Mgr. Gabriel Manek, SVD dalam kotbahnya di Denver tahun 1975, sebagaimana dikutip oleh Sr. Gabriella, berpesan demikian: “Kalau kita

mengenakan sengsara dan kematian Kristus dalam hidup kita sehari-hari maka kita dimampukan untuk mematikan diri dan mengalahkan diri dari kematian dalam keseharian dan memampukan kita menjadi lemah lembut dan bersahabat dengan mereka yang kita layani, yang hidupnya penuh dengan beban dan kesulitan”. Wejangan ini memberikan inspirasi sekaligus meneguhkan para suster agar memiliki kerelaan untuk menderita bersama Kristus demi keselamatan banyak orang. Ini adalah spiritualitas salib yang dihayati pendiri dan meneguhkan para suster dalam pelayanan orang sakit kusta di Naob (Gabriella, 2008a: 84).

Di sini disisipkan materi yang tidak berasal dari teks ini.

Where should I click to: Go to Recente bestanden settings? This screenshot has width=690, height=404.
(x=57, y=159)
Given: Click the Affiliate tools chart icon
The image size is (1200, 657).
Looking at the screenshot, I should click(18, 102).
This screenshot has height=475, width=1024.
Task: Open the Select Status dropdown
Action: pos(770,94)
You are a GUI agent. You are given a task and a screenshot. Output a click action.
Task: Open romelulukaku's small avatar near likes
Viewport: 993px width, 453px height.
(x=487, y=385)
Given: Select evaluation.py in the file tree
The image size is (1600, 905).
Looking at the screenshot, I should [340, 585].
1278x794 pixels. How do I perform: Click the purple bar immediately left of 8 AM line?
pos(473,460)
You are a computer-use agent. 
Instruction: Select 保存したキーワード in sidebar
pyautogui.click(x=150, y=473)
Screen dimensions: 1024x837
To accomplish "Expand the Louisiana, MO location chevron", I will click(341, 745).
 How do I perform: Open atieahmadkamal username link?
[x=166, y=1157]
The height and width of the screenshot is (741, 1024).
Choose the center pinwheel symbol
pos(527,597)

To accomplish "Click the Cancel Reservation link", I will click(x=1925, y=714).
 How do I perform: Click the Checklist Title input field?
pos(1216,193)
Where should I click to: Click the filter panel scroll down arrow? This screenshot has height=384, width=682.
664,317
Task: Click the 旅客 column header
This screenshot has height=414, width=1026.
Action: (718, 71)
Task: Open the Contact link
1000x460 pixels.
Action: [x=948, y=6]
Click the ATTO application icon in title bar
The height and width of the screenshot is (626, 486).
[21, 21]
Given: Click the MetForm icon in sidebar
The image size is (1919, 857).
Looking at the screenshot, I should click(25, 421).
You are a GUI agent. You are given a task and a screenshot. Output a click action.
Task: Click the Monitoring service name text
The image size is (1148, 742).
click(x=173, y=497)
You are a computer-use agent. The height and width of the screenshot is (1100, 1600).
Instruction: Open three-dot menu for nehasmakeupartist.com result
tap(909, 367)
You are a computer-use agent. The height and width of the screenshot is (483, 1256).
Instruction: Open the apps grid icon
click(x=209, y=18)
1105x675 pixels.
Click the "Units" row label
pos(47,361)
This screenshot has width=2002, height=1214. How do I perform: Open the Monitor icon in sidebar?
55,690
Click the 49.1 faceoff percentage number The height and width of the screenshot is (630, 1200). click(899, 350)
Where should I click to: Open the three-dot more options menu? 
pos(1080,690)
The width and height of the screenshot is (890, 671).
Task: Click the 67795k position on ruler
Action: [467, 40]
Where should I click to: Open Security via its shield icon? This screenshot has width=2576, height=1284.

Sebuah pengalaman yang dialami sendiri oleh penulis ketika mengunjungi orang sakit kusta bersama Sr. Krisanti, PRR di desa Oenino dapat memberi gambaran tentang usaha keras para suster dalam menghidupi semangat pendiri. Hari itu pada 4 Juni 2015, kami mengunjungi desa Oenino. Desa ini terdiri dari 3 dusun dengan jumlah penduduk + 2.000 jiwa. Mayoritas penduduknya beragama Kristen Protestan. Banyak penderita kusta tinggal di sini. Bapak Hendrikus kepala suku setempat, membantu kami untuk menjangkau rumah-rumah yang memiliki penderita kusta. Ketika melewati setiap perkampungan Dia hanya berteriak “kusta…kusta….kusta” dan langsung mendapat respon dari rumah-rumah yang dimaksud. Untuk menjangkau tempat ini kami harus berjalan kaki selama dua jam. Sr. Krisanti bercerita bahwa dia dan beberapa suster PRR sering mengunjungi tempat ini. Jalannya licin dan berbatu-batu, kami harus melewati semak-semak yang menakutkan terutama ketika pulang ke rumah bapak Kus pada malam hari. Peristiwa seperti ini sudah menjadi hal yang biasa kata Sr. Krisanti. Tidak jarang mereka melayani 2-3 hari baru kembali ke biara. Sr. Krisanti sangat ramah dan fasih dalam menggunakan bahasa setempat. Dialah yang berusaha

meyakinkan para penderita kusta untuk mendapatkan perawatan intensif di rumah sakit kusta Naob. Sebagaimana disaksikan penulis, dalam kunjungan itu Sr. Krisanti berhasil meyakinkan 6 orang pasien untuk dirawat di rumah sakit kusta Naob. Sr. Krisanti juga memberi pencerahan kepada mereka terkait penyakit kusta dan penularannya serta bagaimana mengakses obat. Terkait hal terakhir para penderita kusta mengakui bahwa mereka sering ditipu ketika harus mendapatkan obat kusta. Mereka harus membayar sejumlah uang kepada petugas puskesmas setempat yang sedianya harus diberi gratis untuk mereka.

Pengalaman singkat ini melukiskan bahwa semangat pelayanan kepada orang-orang kusta cukup dihidupi oleh para suster di Naob. Para suster berani mengambil resiko dalam menjangkau para penderita kusta di daerah-daerah pedalaman. Satu kerinduan terbesar agar berjumpa dengan orang sakit, meyakinkan mereka dan membawa mereka untuk dirawat di rumah sakit kusta Naob. Ini semua adalah bagian dari pejuangan menghidupi semangat pendiri. Berat tetapi bagi seorang PRR tidak mundur karena menyadari bahwa dalam diri orang-orang sakit dan menderita hadir Kristus yang harus ditolong “ketika aku lapar kamu memberi aku makan, ketika aku haus kamu memberi aku minum, ketika aku sakit kamu mengunjungi aku” (Mat 25:35-36). Itulah sukacita Injil yang dapat diwartakan oleh para suster di Naob.